**Provided text:**
A groundbreaking analysis has revealed that more than 14% of the world’s population has or has previously had tick-borne Lyme disease.
Researchers have performed a pooled data analysis of available evidence, identifying that based on the presence of antibodies in the blood, around 14% of people globally have contracted tick-borne Lyme disease at some point in their lifetime.
The analysis, published in the open access journal BMJ Global Health, suggests that tick-borne Lyme disease is most prevalent in Central and Western Europe and Eastern Asia, with men over 50 who live in rural areas being most at risk.
What is tick-borne Lyme disease?
Tick-borne Lyme disease – otherwise known as Borrelia burgdorferi sensu lato (Bb) infection – is the most common form of tick-borne infection. Only mosquitos are more notorious than ticks for carrying harmful microbes.
Lyme disease is characterised by redness and swelling at the site of the tick bite, and the infecting agent can spread to tissues and organs throughout the body, affecting the nervous system, joints, heart, and skin. Despite tick-borne Lyme disease being a global health threat, its true prevalence and specific risk factors were unknown.

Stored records

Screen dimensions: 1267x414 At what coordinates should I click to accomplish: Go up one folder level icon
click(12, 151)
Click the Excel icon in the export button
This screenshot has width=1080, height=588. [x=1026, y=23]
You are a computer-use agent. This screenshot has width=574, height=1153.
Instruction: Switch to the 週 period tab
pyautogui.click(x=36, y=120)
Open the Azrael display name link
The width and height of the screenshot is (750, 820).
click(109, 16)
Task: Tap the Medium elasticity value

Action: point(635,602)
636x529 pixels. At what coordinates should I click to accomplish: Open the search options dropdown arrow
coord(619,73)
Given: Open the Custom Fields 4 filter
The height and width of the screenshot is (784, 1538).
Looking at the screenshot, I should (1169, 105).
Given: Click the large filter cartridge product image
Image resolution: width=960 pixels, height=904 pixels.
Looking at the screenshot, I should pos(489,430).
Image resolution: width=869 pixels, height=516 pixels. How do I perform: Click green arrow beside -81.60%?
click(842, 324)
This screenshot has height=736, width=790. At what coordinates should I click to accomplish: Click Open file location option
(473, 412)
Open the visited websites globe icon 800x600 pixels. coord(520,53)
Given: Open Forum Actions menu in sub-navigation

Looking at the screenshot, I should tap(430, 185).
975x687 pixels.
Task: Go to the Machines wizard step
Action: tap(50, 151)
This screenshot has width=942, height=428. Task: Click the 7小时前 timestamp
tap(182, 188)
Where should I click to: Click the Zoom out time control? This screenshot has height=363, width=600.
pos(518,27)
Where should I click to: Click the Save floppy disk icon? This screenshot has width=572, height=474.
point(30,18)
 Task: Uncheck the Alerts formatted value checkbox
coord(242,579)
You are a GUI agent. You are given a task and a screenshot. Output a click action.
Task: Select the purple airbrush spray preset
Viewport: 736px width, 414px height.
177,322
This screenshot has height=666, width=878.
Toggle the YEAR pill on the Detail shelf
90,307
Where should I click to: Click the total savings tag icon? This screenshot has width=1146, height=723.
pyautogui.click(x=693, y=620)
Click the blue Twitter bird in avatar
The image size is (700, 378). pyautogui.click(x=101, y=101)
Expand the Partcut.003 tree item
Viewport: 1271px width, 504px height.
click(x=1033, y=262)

**Check your understanding:**
1) According to the Lyme disease passage, which journal published the analysis?
2) Write the next part of the Lyme disease passage, picking up after its final sentence.
These entries have no connection to the Lyme disease passage.

**Solved problems:**
1) BMJ Global Health

2)
Mapping the global burden of Lyme disease
To illustrate a more comprehensive picture of the disease, the team analysed research databases and reviewed 137 eligible studies from a pool of 4,196. The researchers then pooled the data from 89 studies that comprised 158,287 people. The pooled data analysis illuminated that the estimated overall global seroprevalence, which is the presence of antibodies to Bb infection in the blood, was 14.5%.
The areas where seroprevalence was highest were Central Europe (21%), Eastern Asia (16%), and Western Europe (13.5%). In contrast, the regions with the lowest seroprevalence were the Caribbean (2%), Southern Asia (3%), and Oceania (nearly 5.5%).
The reported pooled Bb seroprevalence in studies that employed an analytical technique known as Western blotting, which can accurately confirm the presence of specific proteins, was lower than that in studies using other confirmatory methods. Due to this, the researchers suggest that widespread use of Western blotting could optimise the accuracy of Bb antibody detection.
Subsequently, the team examined the results of 58 studies that used Western blotting, discovering that being male, over the age of 50, living in a rural area, and being bitten by a tick were all linked to an increased risk of Bb antibodies.
The researchers explained: “Our results indicate that the prevalence of Bb in 2010–2021 was higher than that in 2001–2010.”
The team hypothesised that the increase in tick-borne Lyme disease might be due to ecological changes and factors such as longer summers, warmer winters, lower rainfall, animal migration, fragmentation of arable land, and more time spent outdoors with pets.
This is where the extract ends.